*Task objective*
Please quote the data from its first line through the line containing "Looking at the screenshot, I should (791, 454).", including both ends, and leave the pictures out.

*Information supplied*
— BEGIN —

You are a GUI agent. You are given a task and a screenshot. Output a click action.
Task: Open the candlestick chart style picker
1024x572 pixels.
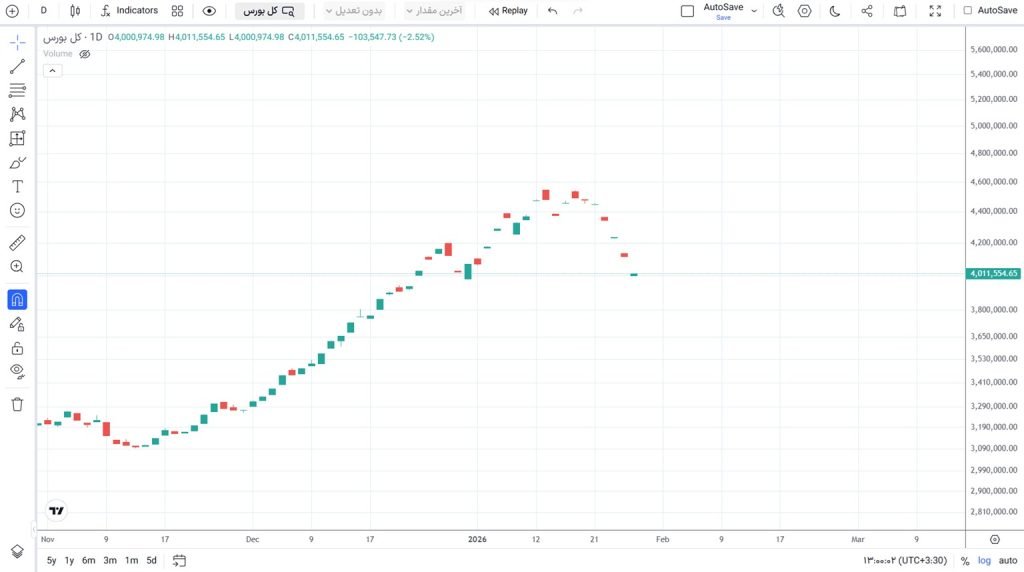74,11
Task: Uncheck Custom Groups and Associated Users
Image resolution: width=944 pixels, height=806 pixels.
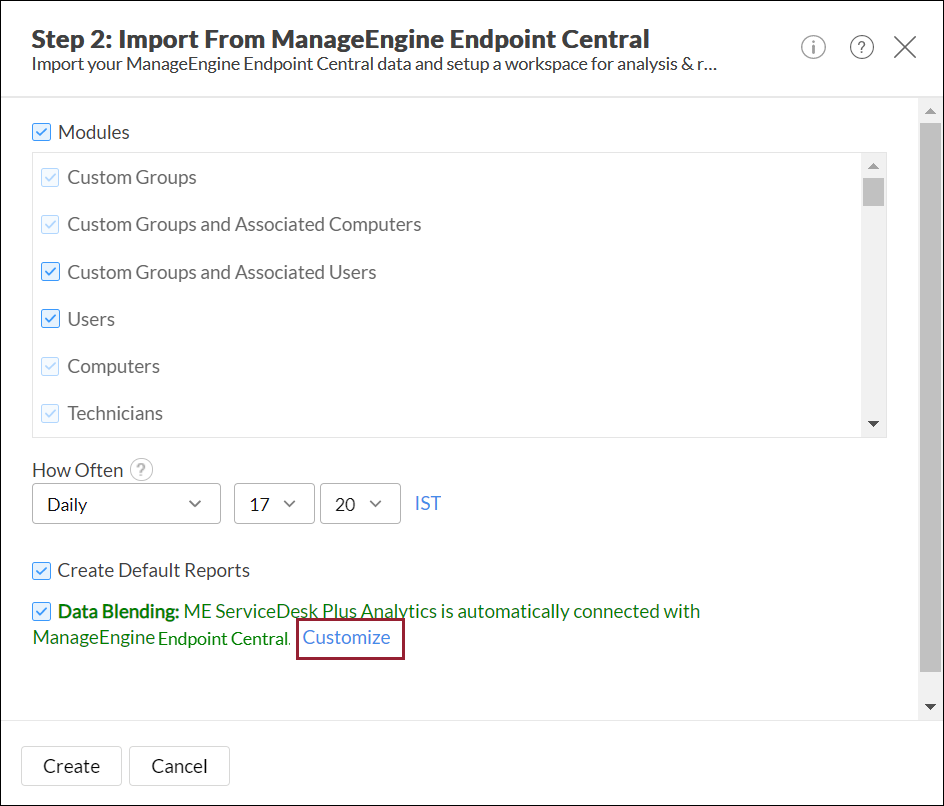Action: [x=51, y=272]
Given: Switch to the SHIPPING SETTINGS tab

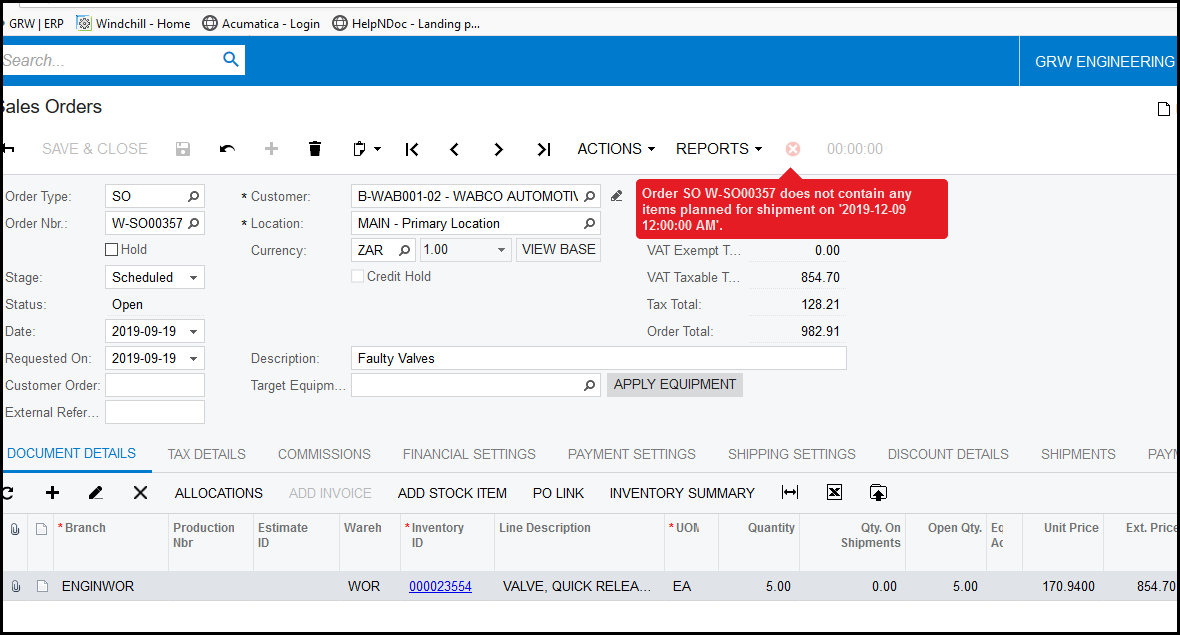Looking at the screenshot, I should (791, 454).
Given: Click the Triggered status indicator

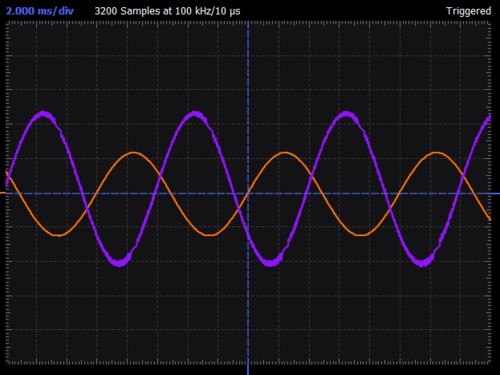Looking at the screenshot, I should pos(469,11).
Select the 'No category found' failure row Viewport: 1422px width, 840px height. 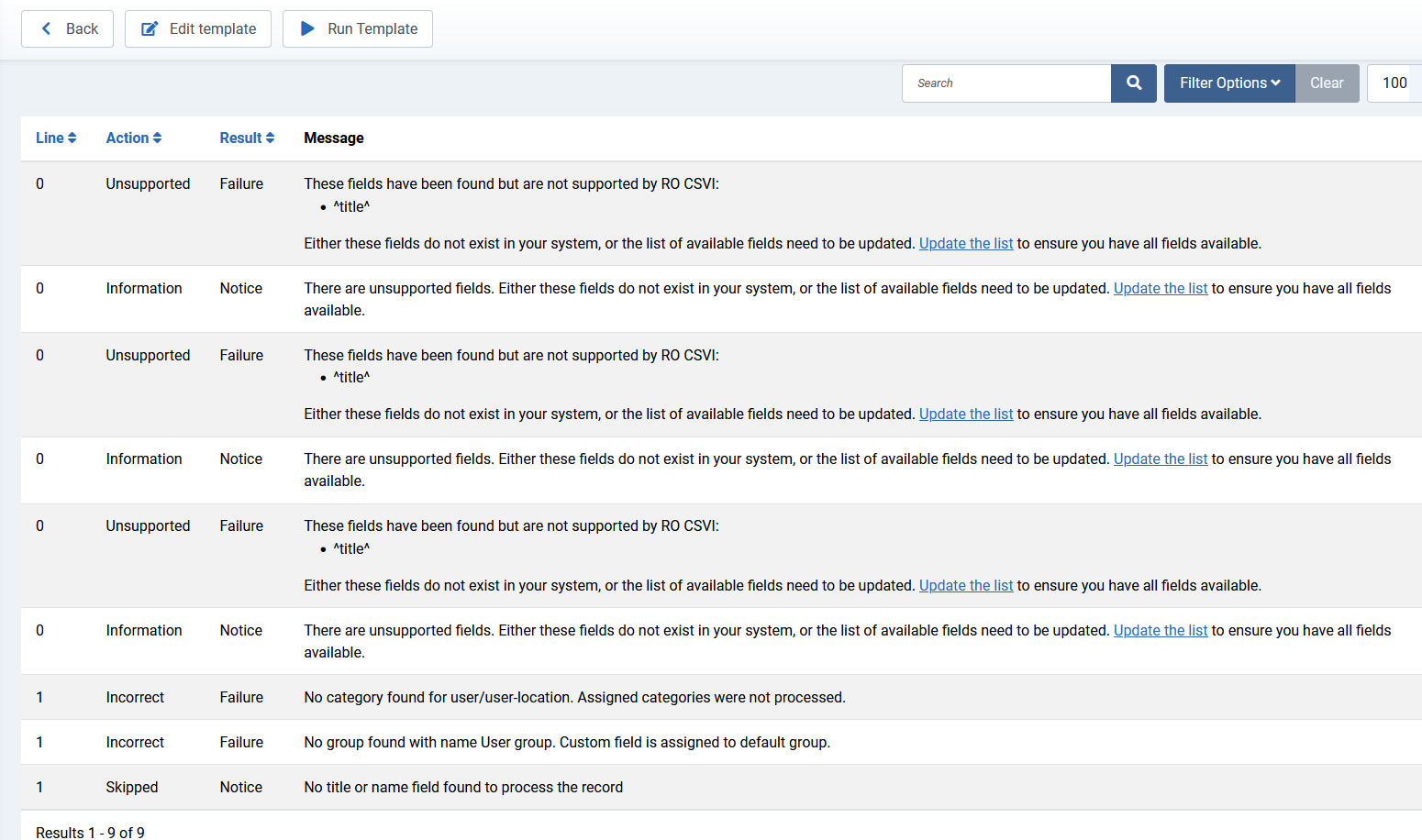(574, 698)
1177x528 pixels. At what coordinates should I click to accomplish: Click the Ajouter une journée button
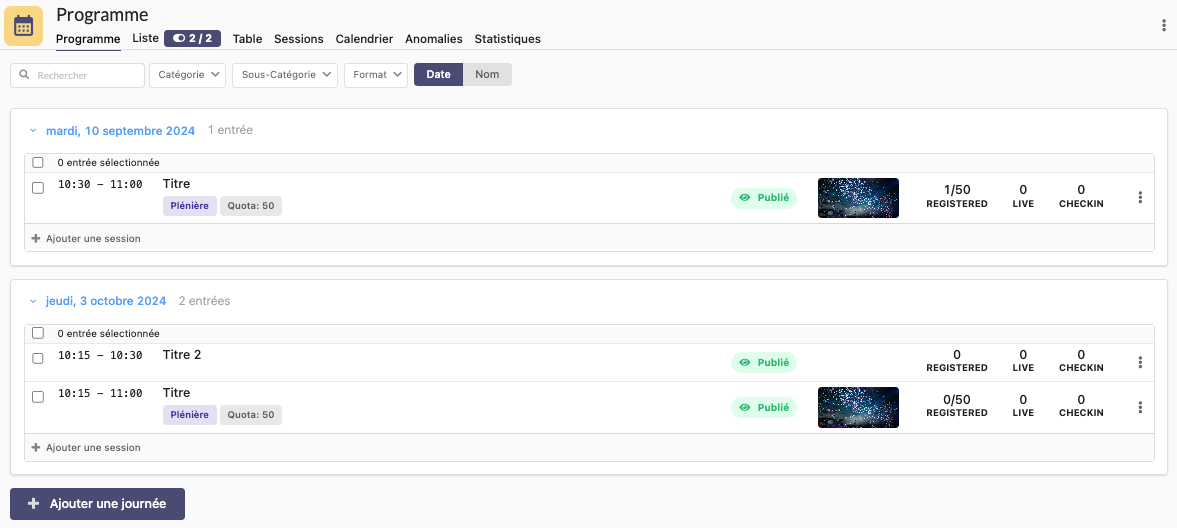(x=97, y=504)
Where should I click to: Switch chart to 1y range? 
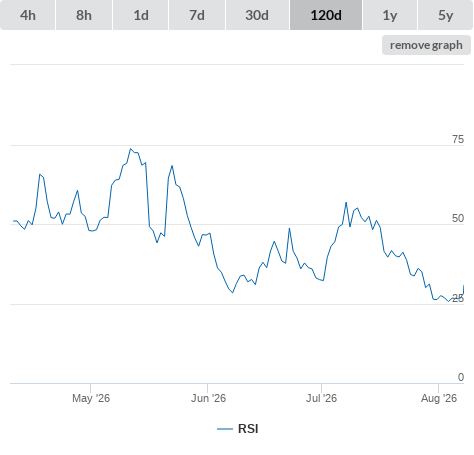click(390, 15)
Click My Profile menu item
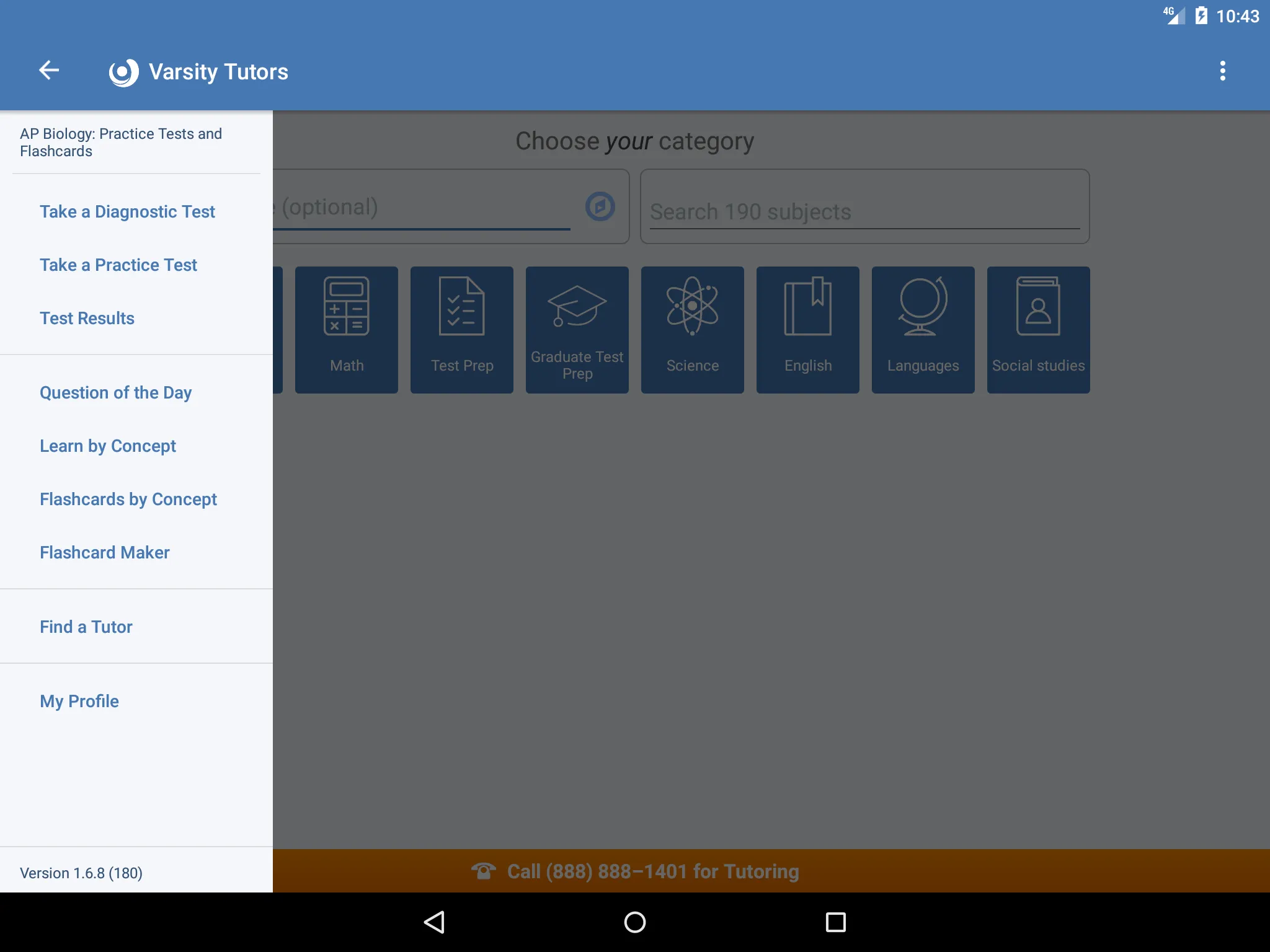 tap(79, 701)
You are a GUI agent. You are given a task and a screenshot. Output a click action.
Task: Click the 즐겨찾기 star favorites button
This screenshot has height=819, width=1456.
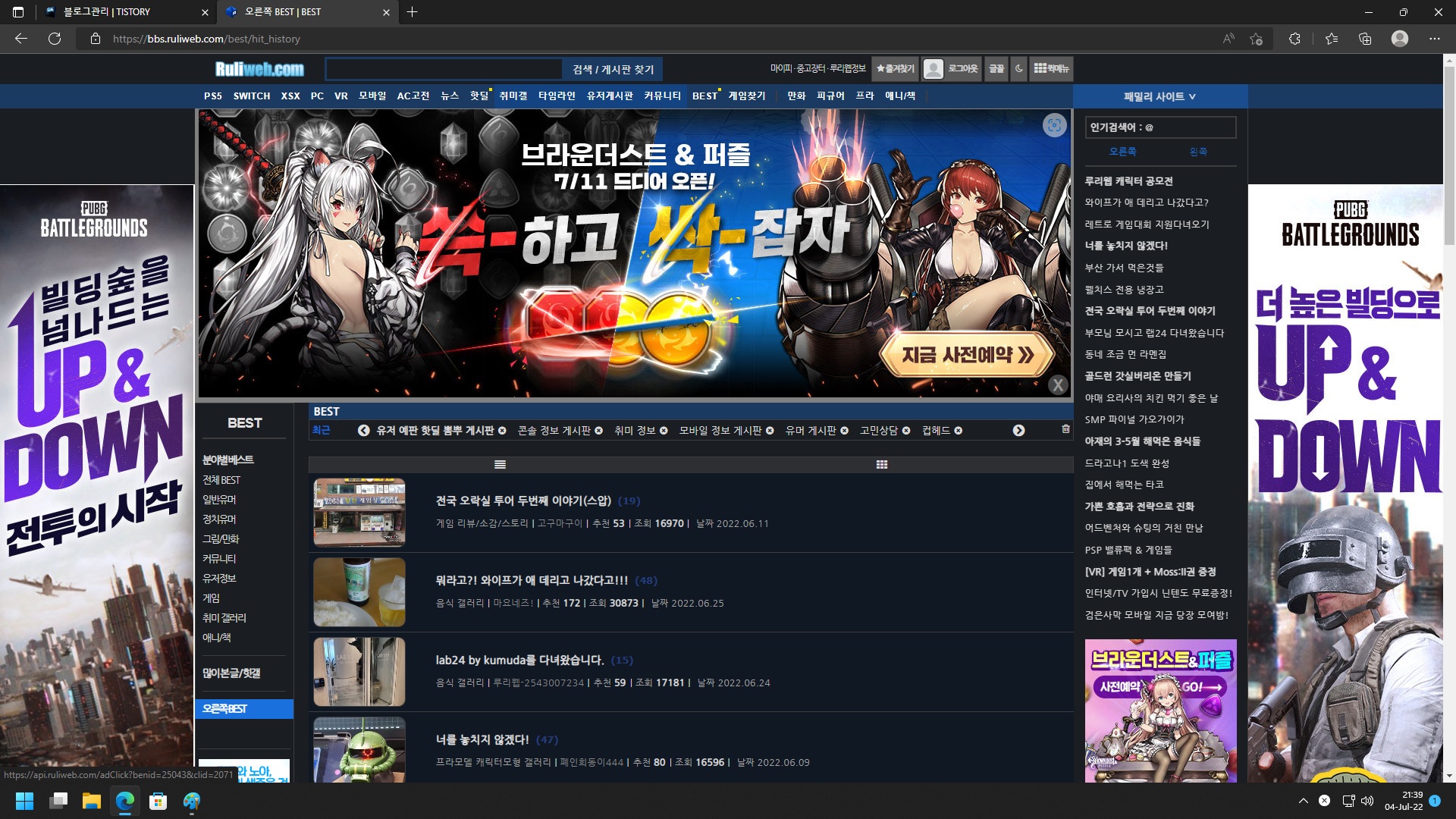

— END —

*Task response*
You are a GUI agent. You are given a task and a screenshot. Output a click action.
Task: Open the candlestick chart style picker
1024x572 pixels.
74,11
Task: Uncheck Custom Groups and Associated Users
Image resolution: width=944 pixels, height=806 pixels.
Action: [x=51, y=272]
Given: Switch to the SHIPPING SETTINGS tab

Looking at the screenshot, I should (791, 454).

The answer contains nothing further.